WHAT THIS EXERCISE ASKS:
1. In the interview on rock music, what was Tsunku♂'s first album, released in 2000?
2. Write out the passage of the interview on rock music between "It’s taken me" and "line of work.", inclusive, precisely as it appears.

QUOTED TEXT:

(begin)

It was while my interpretation of rock was still ambiguous like that when we ourselves first entered the music world, stumbling right into this thing we figured to be “rock.” Right when we’d just debuted, this person from the industry in Tokyo came up to us and said, “I know you guys have had a bit of success in Osaka, but tell me: what the hell is it that you’re are all about anyway?“
So then we were all going, “wait… what was it that we were trying to do in the first place?” We realized the only thing we were thinking about at the time was “making it big.” We only wanted more and more people to come to our shows. The more we tried thinking about what we actually wanted to do, the more confused we became. I kept looking at what was going on around us. “Wait, so is Ozaki Yutaka rock’n’roll? What about Mr. Children? Fukuyama Masaharu? Denki Groove?” There was a band boom happening right around then which meant there was a mountain of stuff we could listen to as reference. And that’s what I did. I also listened to all the stuff I thought was cool when I was an elementary schooler. All the Candies and Pink Lady; all the Yagami Junko and Godiego.
It’s taken me a while, but I’m finally arriving at my point. First off, you have to always trust your senses. Godiego — a band I thought sounded cool when I was a kid — sounds stupidly cool now that I’m an adult. Those bass phrases… the timing on the piano… the ghost notes on the drums… the cutting on the guitar… You could listen to any individual part of theirs and it’s all cool. Don’t bring reason into it — just believe in yourself when you think something sounds cool. Don’t listen to music while thinking about theory, and especially don’t make music while thinking about theory. I realized that if I did that, I would never in a million years win against the pros in my line of work.
I realized that I shouldn’t fuss over the form so much. Yeah, a leather jacket and jeans is rock’n’roll. But you can still be just as rock’n’roll wearing a suit — the Beatles showed us that much. Sure, rebellion against society is one aspect of rock, but it’s not just about the fashion. You only stand out when wearing a leather jacket because everyone else is wearing a suit. You’d look just as cool wearing a suit if everyone else was wearing leather jackets instead. Once you realize this and become able to implement it in your music, that’s when you become able to create real rock music. So in that sense, I just learned to trust myself. Always be in pursuit of what sounds cool to you. That’s how I came to think.
— In “Dakara, Ikiru,” you talked about bringing your family along to your concerts — the concept of what you call the “law of John and Yoko.” In addition, your first album (released in 2000) was actually a Beatles cover album. Is the existence of the Beatles a big thing for you?
Tsunku♂: Yes. The Beatles were huge stars and they were idols, but ultimately, what they did was shape the history of music. They did pop music, but every so often their music would make you go, “wait, what was that chord?!” They did all these unexpected things in their music. And yet, they were big enough that the general public would always accept them, and what the general public did was decide that what the Beatles were doing was rock.

(end)

AVAILABLE DATA:
(begin)

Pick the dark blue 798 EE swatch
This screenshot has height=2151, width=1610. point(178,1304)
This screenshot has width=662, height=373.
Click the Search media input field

(end)

LIST OF SOLUTIONS:
1. It was a Beatles cover album.

2.
It’s taken me a while, but I’m finally arriving at my point. First off, you have to always trust your senses. Godiego — a band I thought sounded cool when I was a kid — sounds stupidly cool now that I’m an adult. Those bass phrases… the timing on the piano… the ghost notes on the drums… the cutting on the guitar… You could listen to any individual part of theirs and it’s all cool. Don’t bring reason into it — just believe in yourself when you think something sounds cool. Don’t listen to music while thinking about theory, and especially don’t make music while thinking about theory. I realized that if I did that, I would never in a million years win against the pros in my line of work.